### What the exercise asks
Please print the full listing below exactly, but not the pictures in it.
_____
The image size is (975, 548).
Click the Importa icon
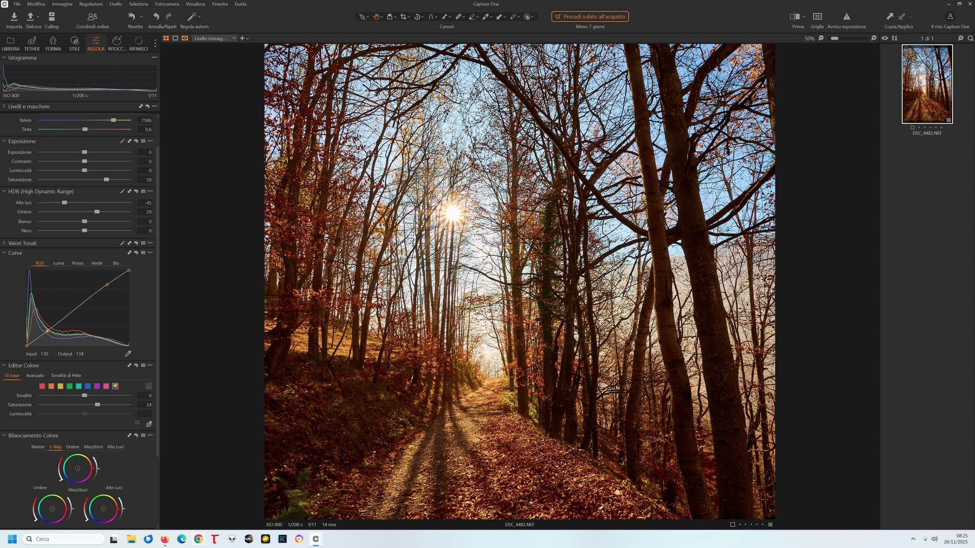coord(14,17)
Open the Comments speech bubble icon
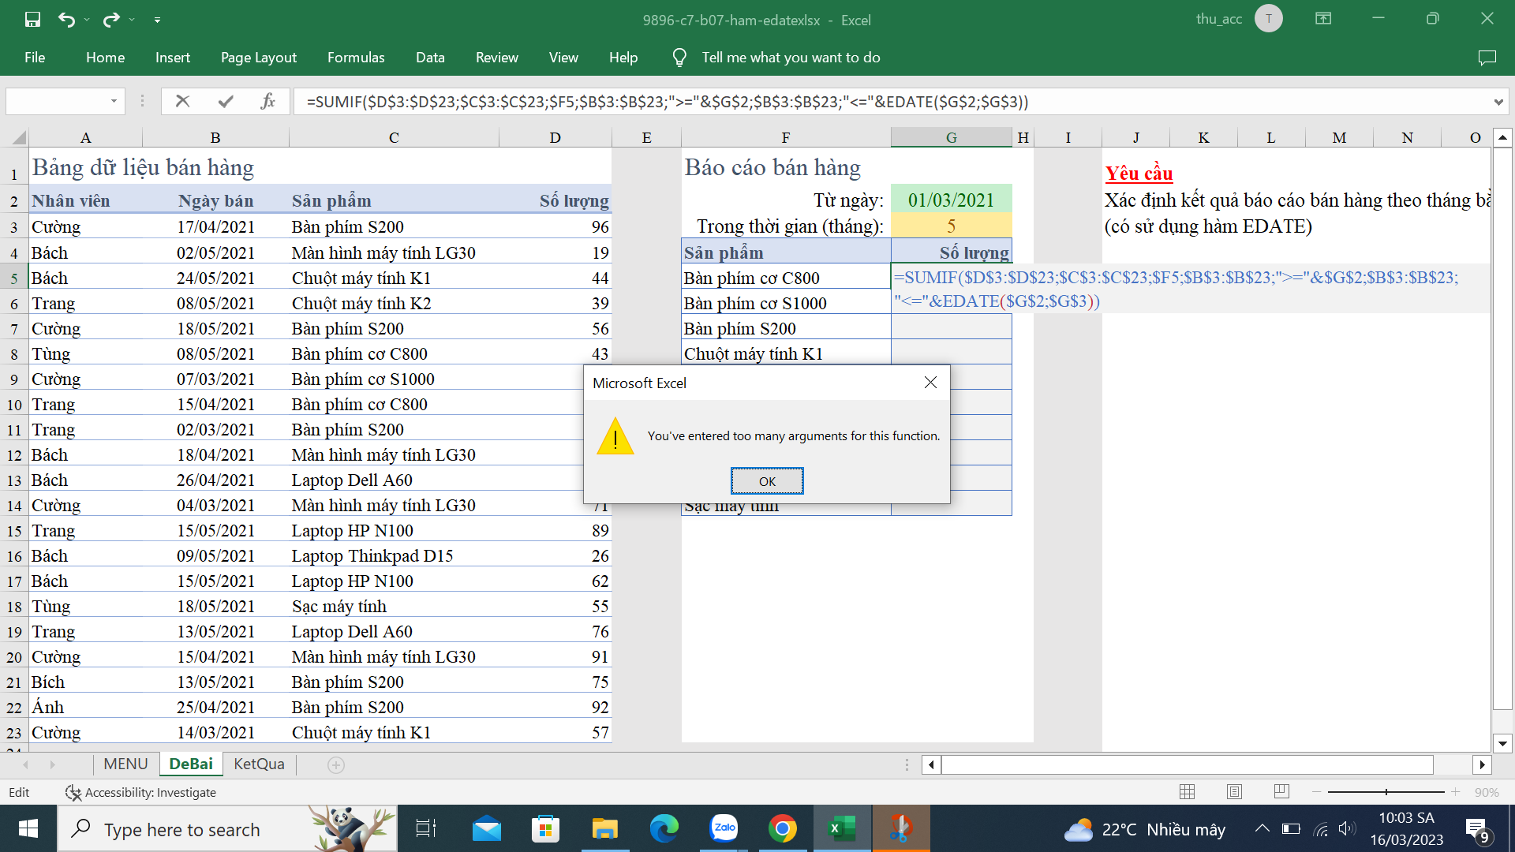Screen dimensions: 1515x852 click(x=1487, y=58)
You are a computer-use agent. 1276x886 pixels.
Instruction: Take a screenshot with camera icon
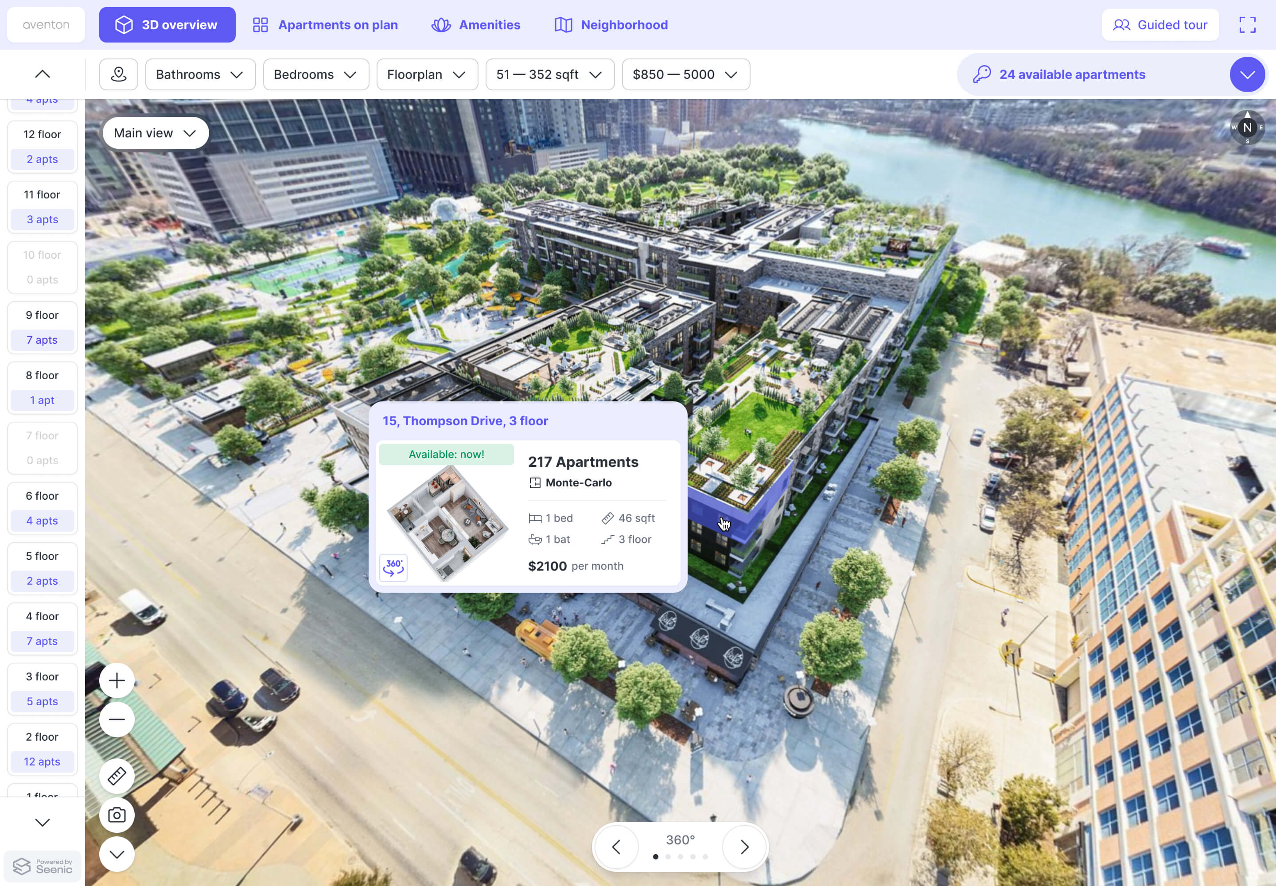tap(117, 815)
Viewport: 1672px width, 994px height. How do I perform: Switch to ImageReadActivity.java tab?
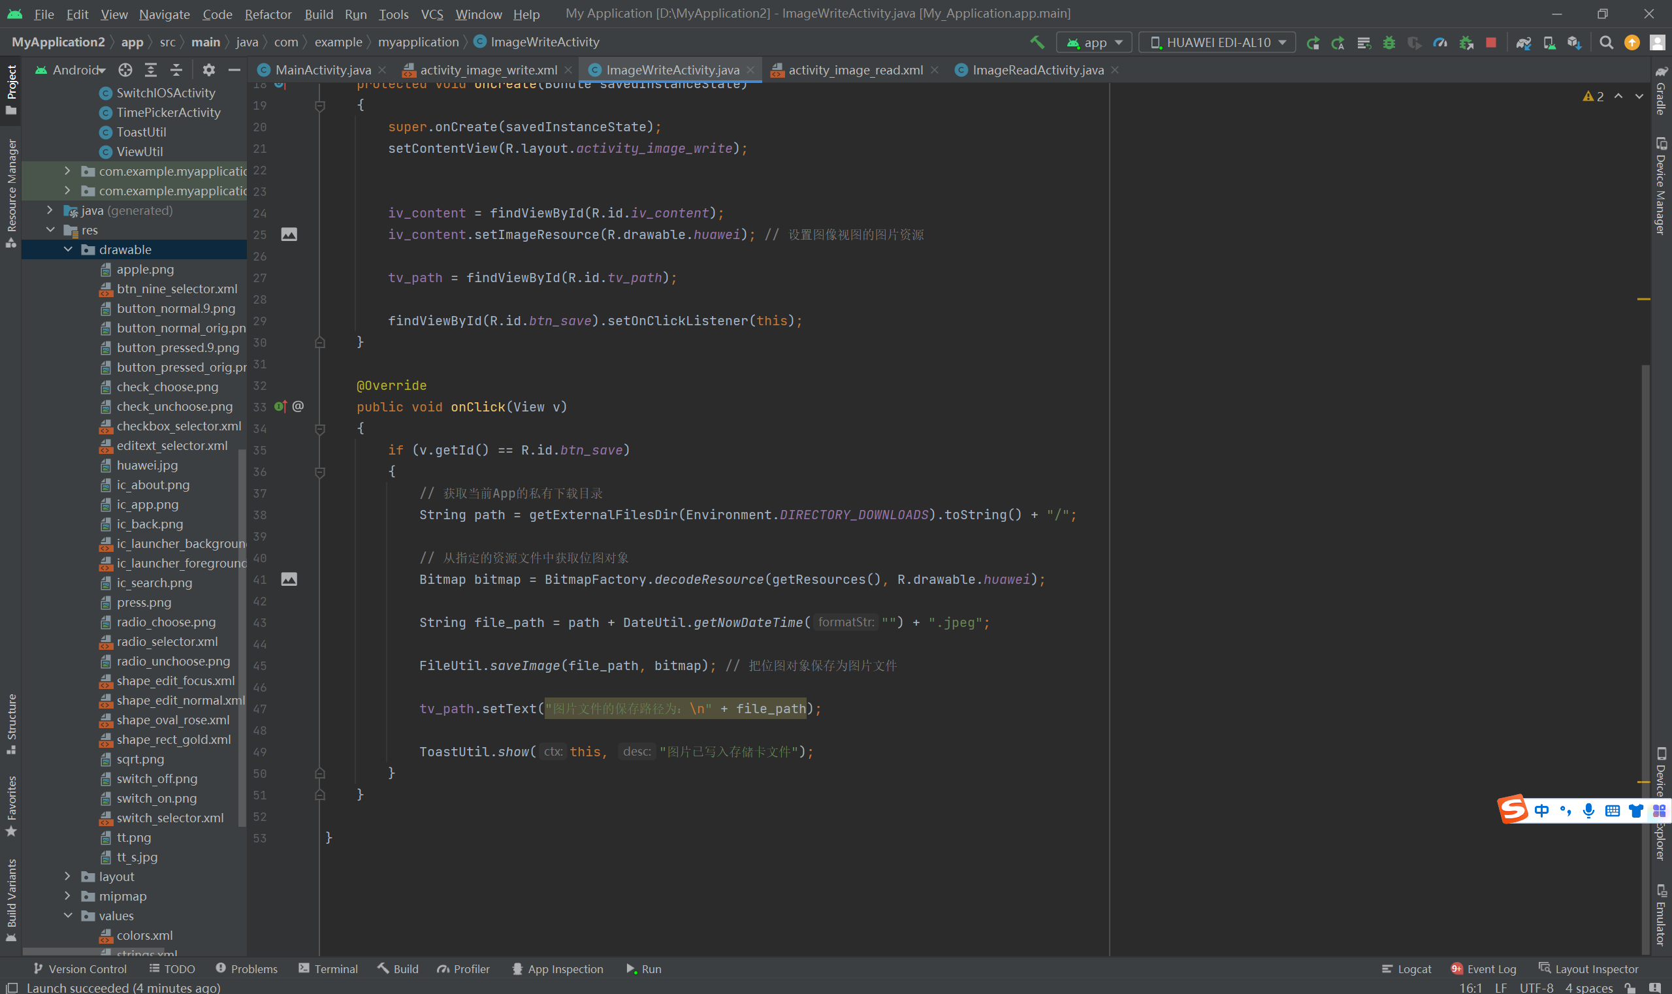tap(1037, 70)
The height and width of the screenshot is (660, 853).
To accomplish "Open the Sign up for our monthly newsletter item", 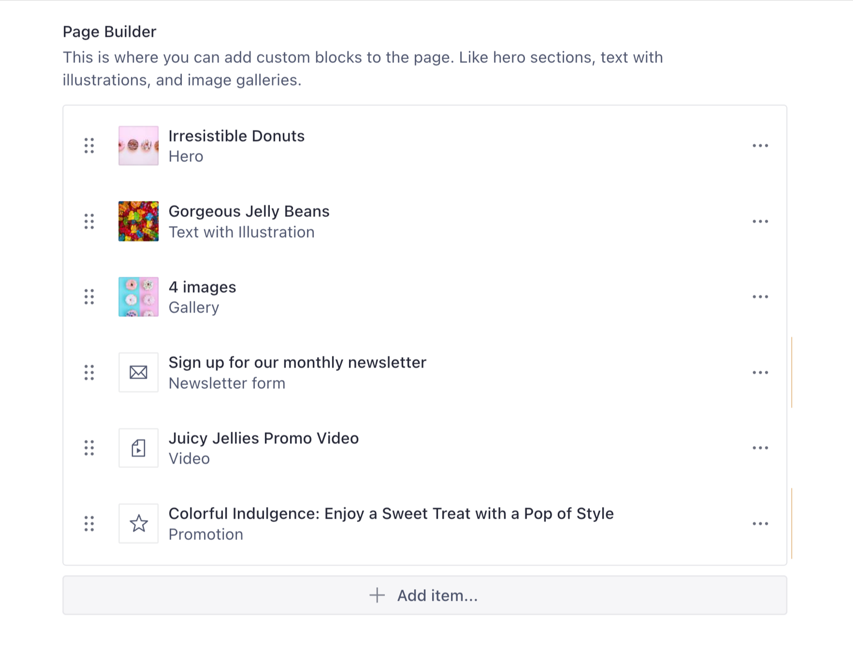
_____
### Response to the task
The image size is (975, 548).
Click the Importa icon
coord(14,17)
Open the Comments speech bubble icon
Screen dimensions: 1515x852 click(x=1487, y=58)
You are a computer-use agent. 1276x886 pixels.
Instruction: Take a screenshot with camera icon
tap(117, 815)
Viewport: 1672px width, 994px height. How do I perform: Switch to ImageReadActivity.java tab?
tap(1037, 70)
The height and width of the screenshot is (660, 853).
To accomplish "Open the Sign up for our monthly newsletter item", 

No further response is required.